**Work instruction**
Leaving out the pictures, output the lines from the one that contains "How do I perform: Click" through the end of the material, exactly as they stand.

**Task input**
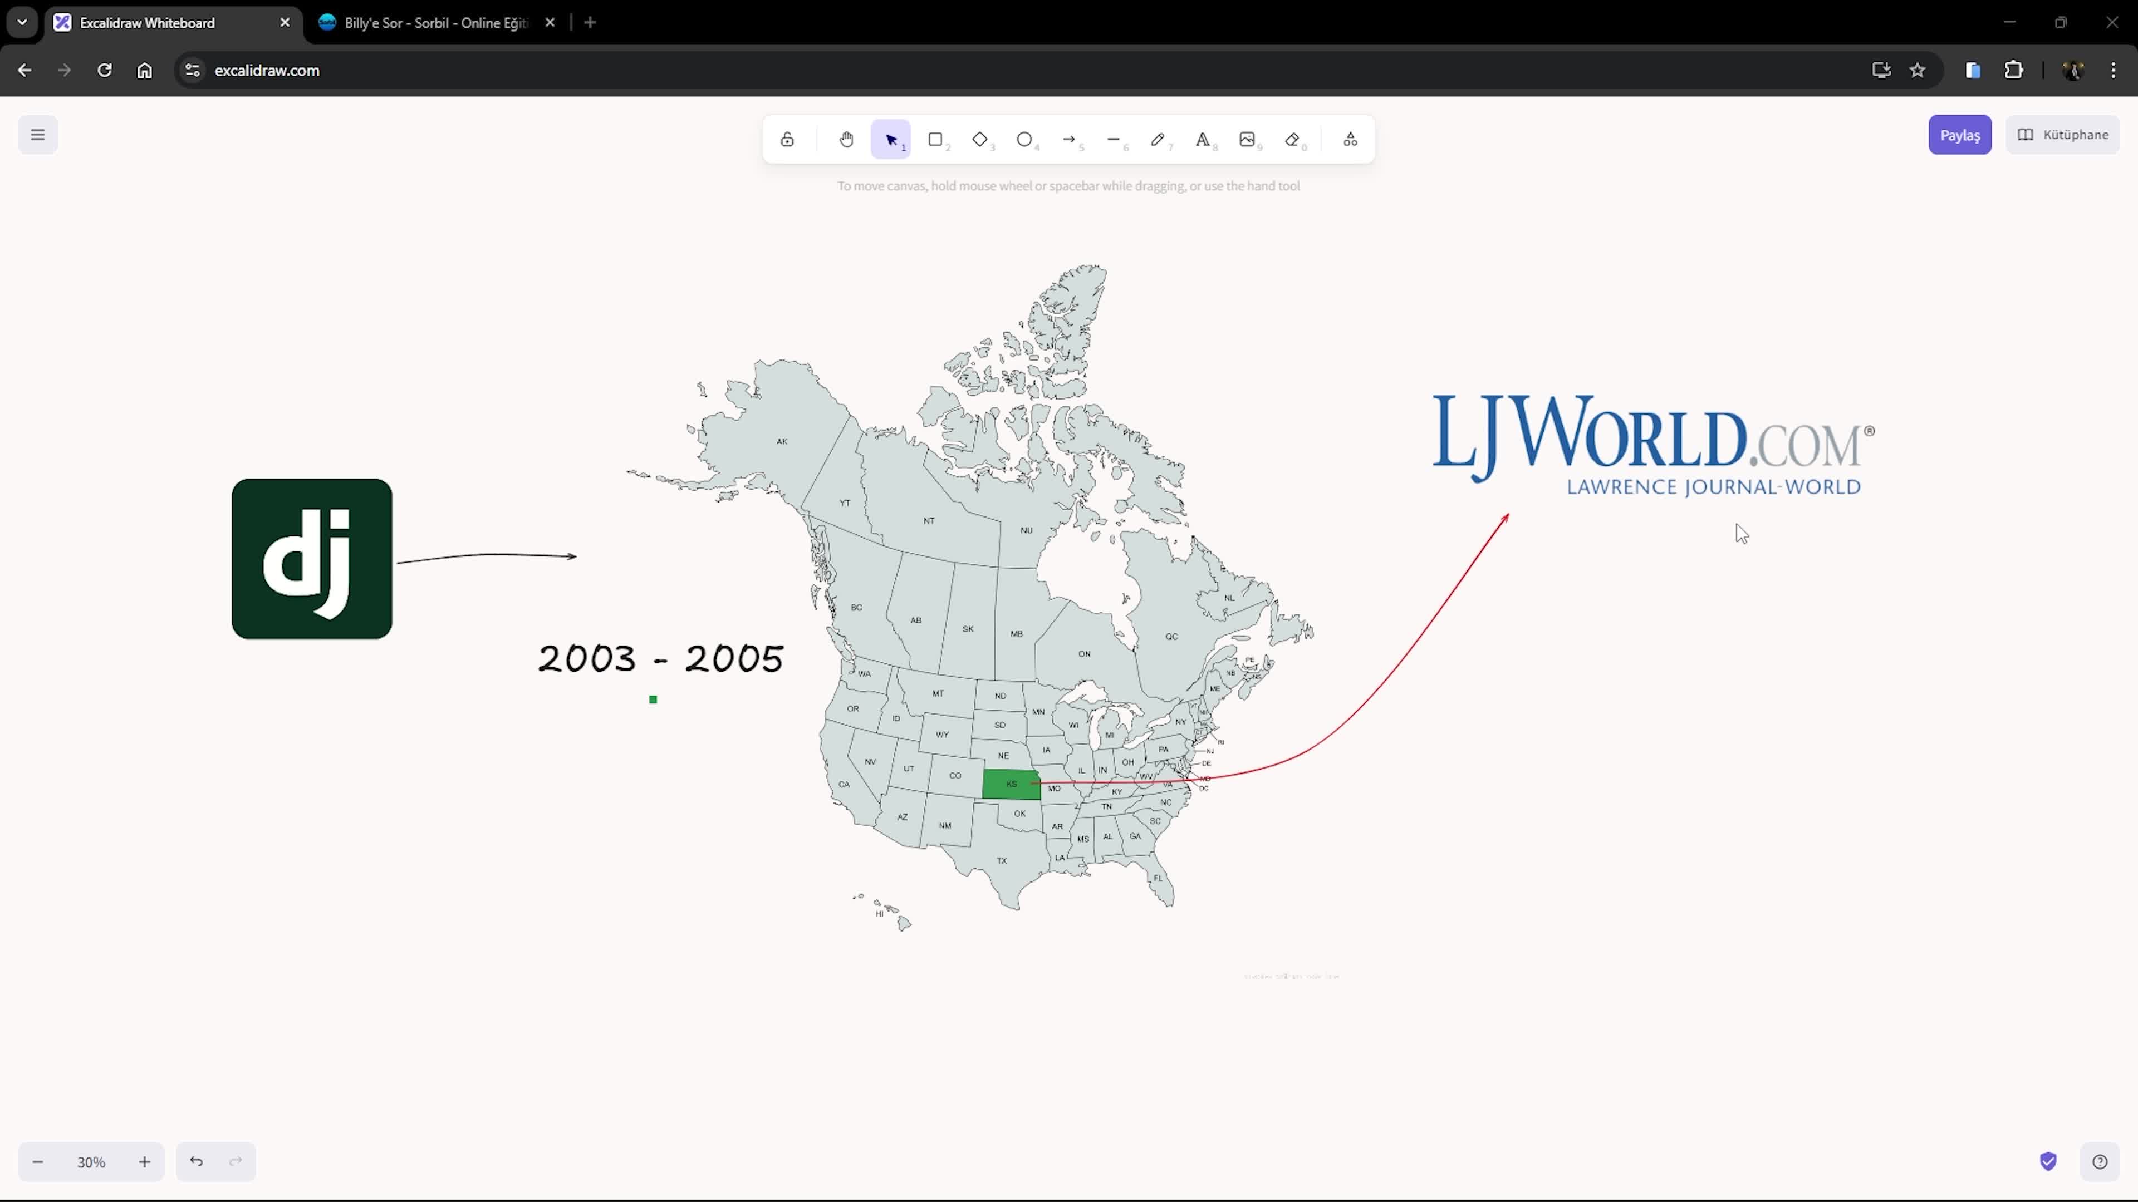Select the Rectangle tool
This screenshot has width=2138, height=1202.
click(x=935, y=139)
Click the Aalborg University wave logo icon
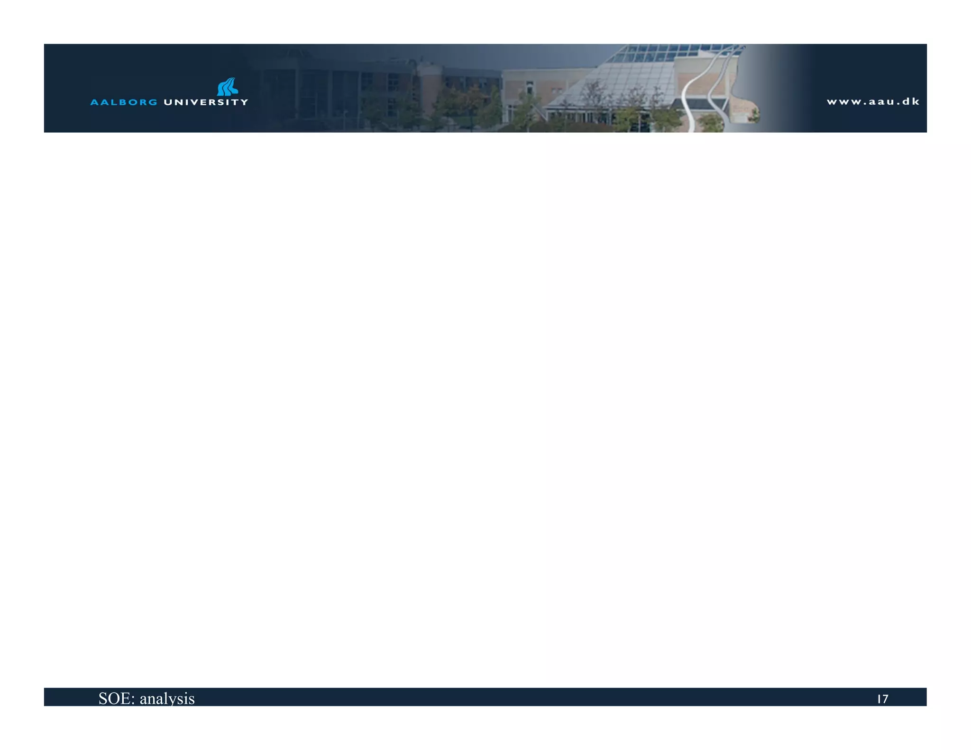This screenshot has width=971, height=750. (228, 87)
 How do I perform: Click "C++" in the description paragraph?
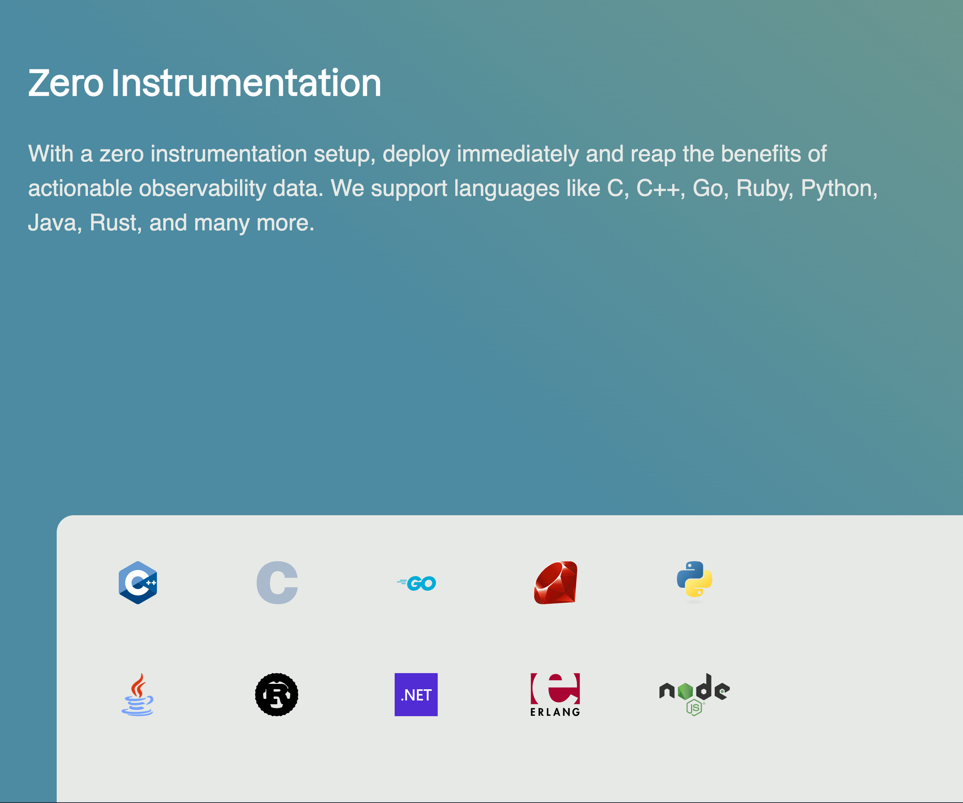658,188
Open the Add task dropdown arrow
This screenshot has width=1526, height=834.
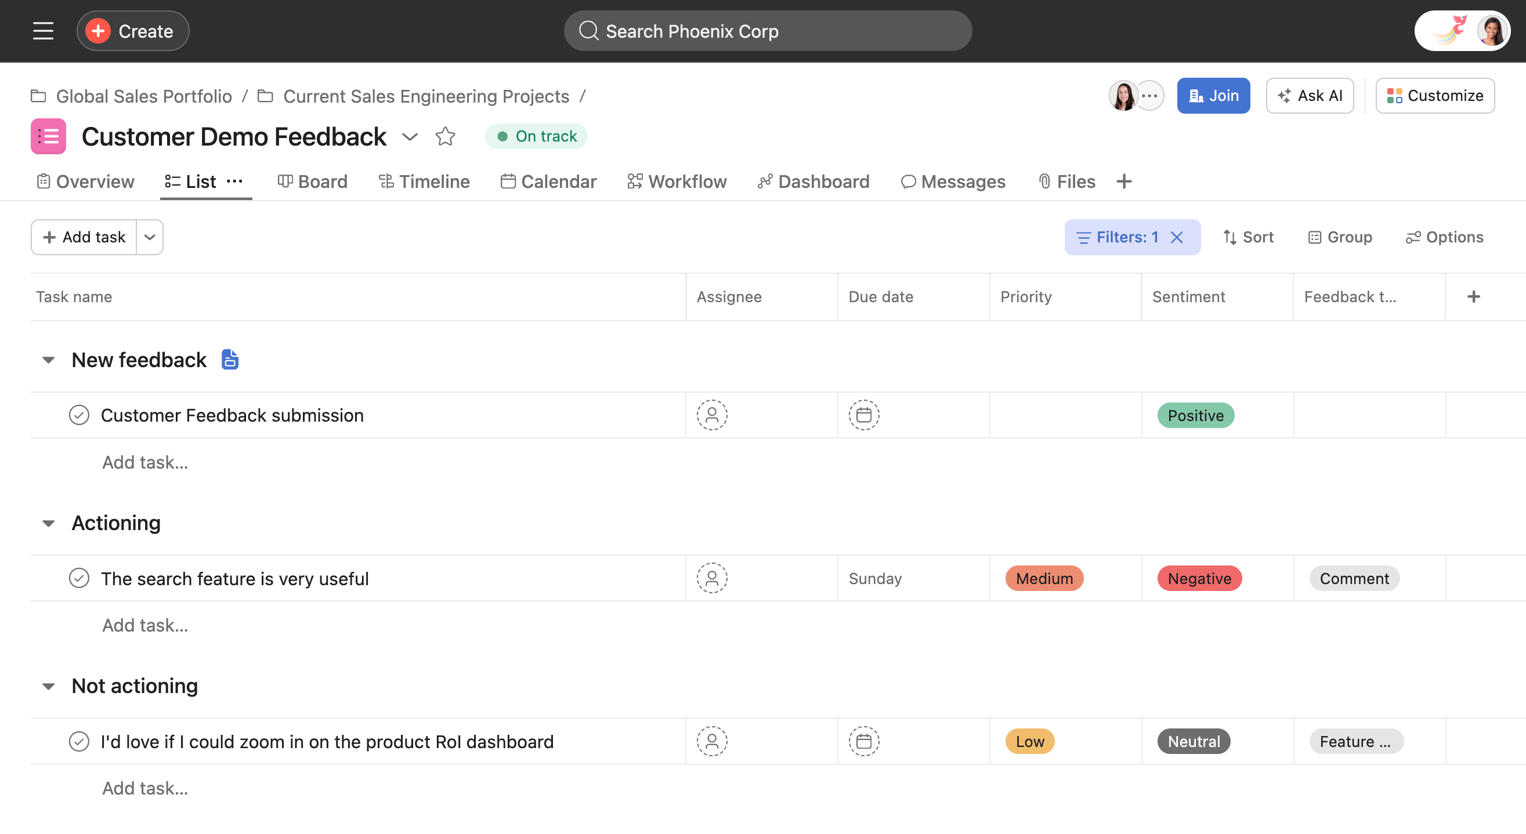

**Result of the exercise**
 How do I perform: Click "C++" in the description paragraph?
658,188
Open the Add task dropdown arrow
This screenshot has width=1526, height=834.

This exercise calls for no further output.